Task input:
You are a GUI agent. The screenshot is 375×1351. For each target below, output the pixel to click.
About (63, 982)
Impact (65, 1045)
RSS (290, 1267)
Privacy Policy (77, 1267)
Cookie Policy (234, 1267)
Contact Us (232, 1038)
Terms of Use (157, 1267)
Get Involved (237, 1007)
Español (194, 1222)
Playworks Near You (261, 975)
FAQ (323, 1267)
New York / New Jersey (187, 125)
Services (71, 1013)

...

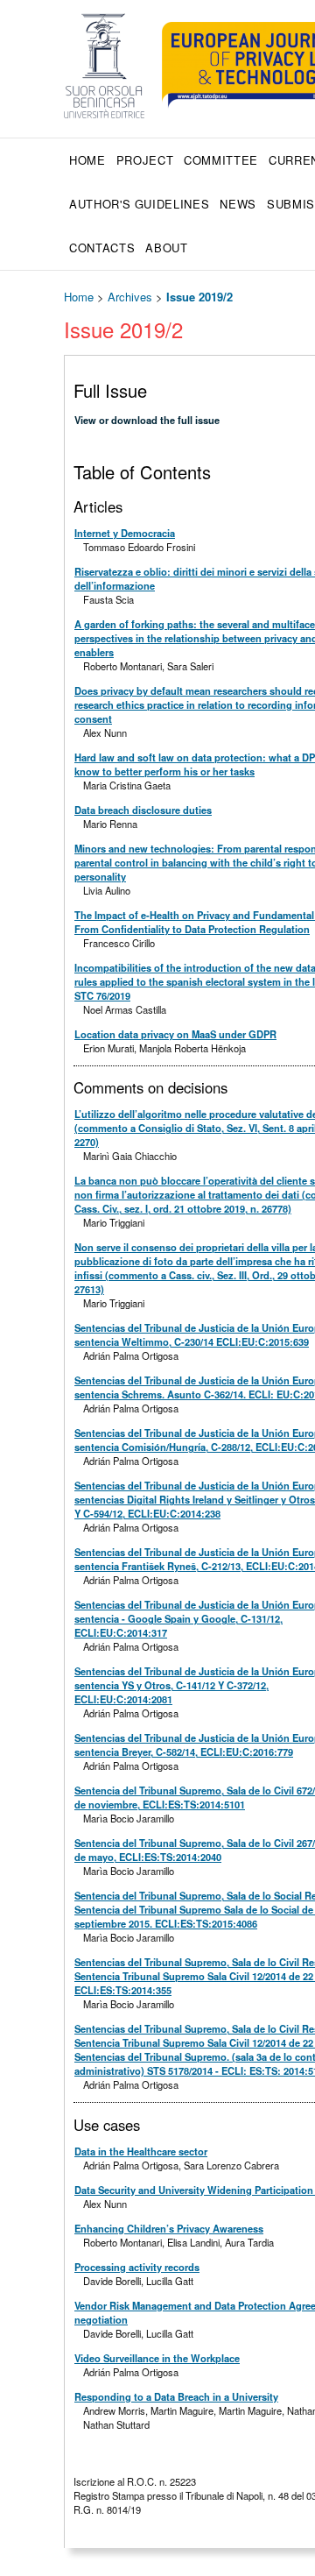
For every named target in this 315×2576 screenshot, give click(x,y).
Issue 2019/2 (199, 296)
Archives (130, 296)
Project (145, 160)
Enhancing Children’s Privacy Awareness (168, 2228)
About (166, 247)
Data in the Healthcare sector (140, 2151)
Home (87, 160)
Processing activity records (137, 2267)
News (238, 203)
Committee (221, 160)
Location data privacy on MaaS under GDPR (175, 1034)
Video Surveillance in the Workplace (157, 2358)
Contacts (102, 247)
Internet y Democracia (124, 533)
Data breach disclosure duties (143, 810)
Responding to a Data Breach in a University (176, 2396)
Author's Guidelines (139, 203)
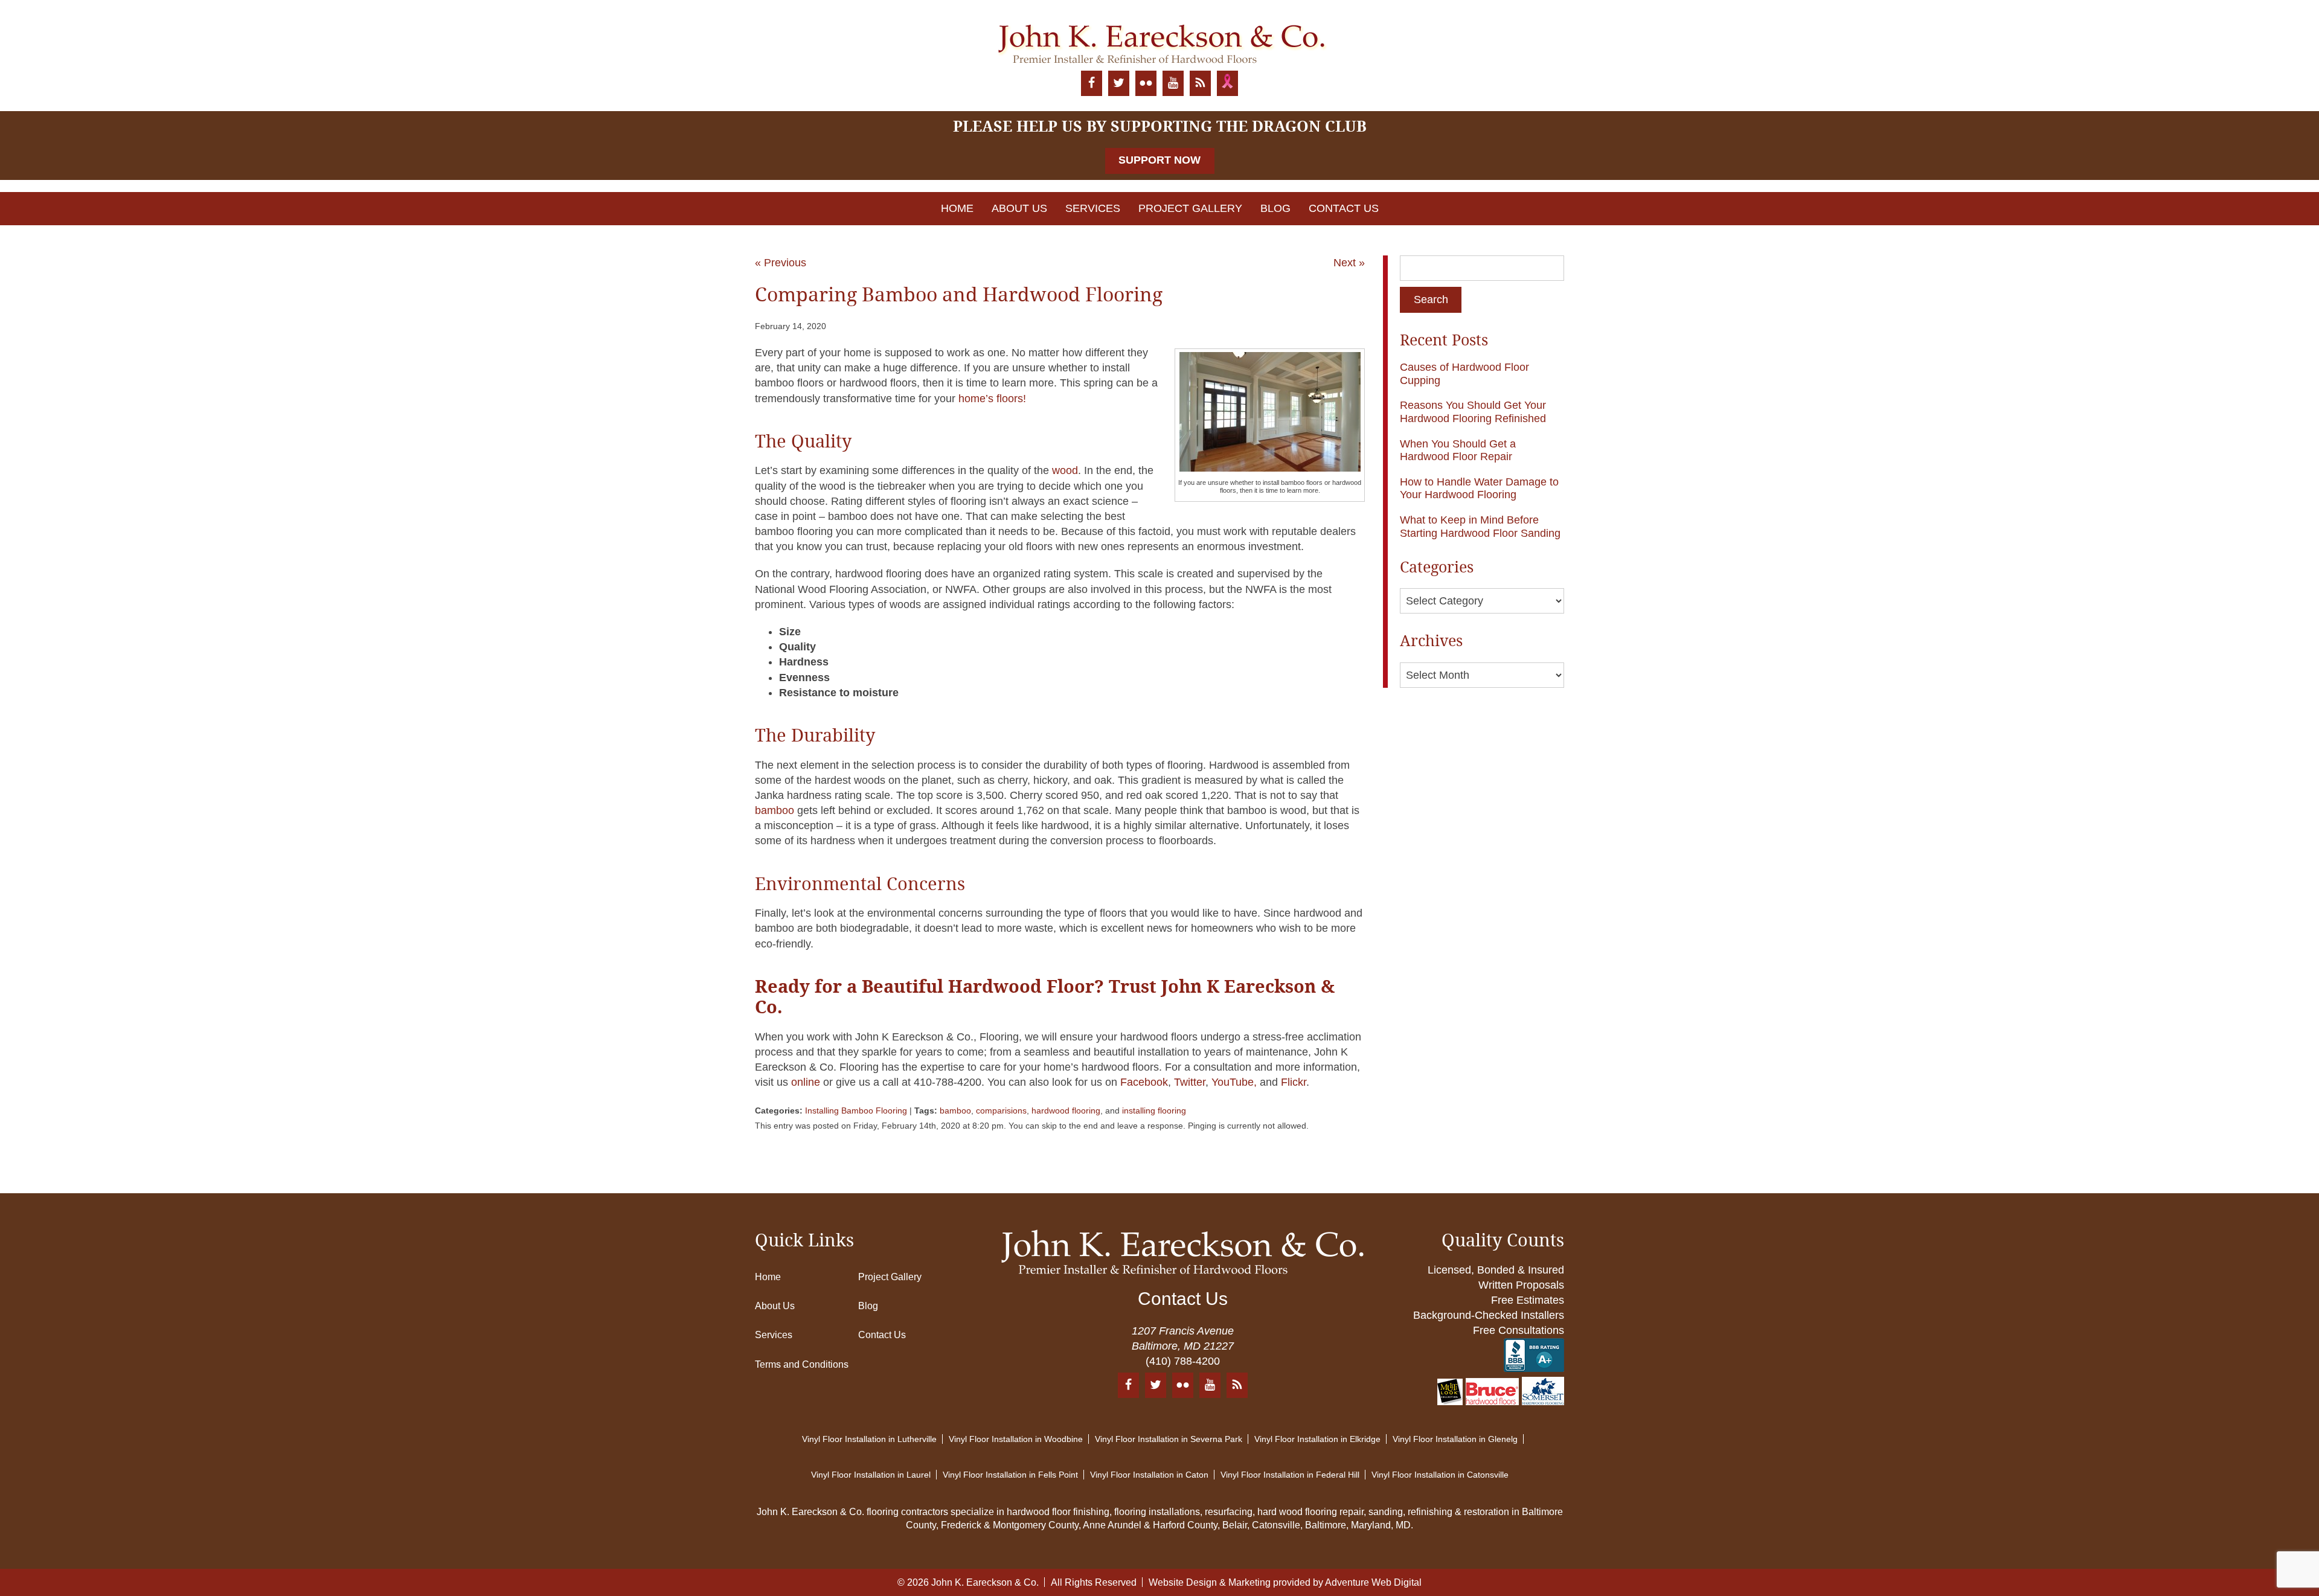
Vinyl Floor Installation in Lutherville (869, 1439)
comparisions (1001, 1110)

Problem description:
Each line in the data that holds the string "click" must be returned.

Problem solution:
You are a GUI agent. The screenshot is 375×1351. For each target below, output the pixel to click.
For every named target in this 315×2576 screenshot, give click(x,y).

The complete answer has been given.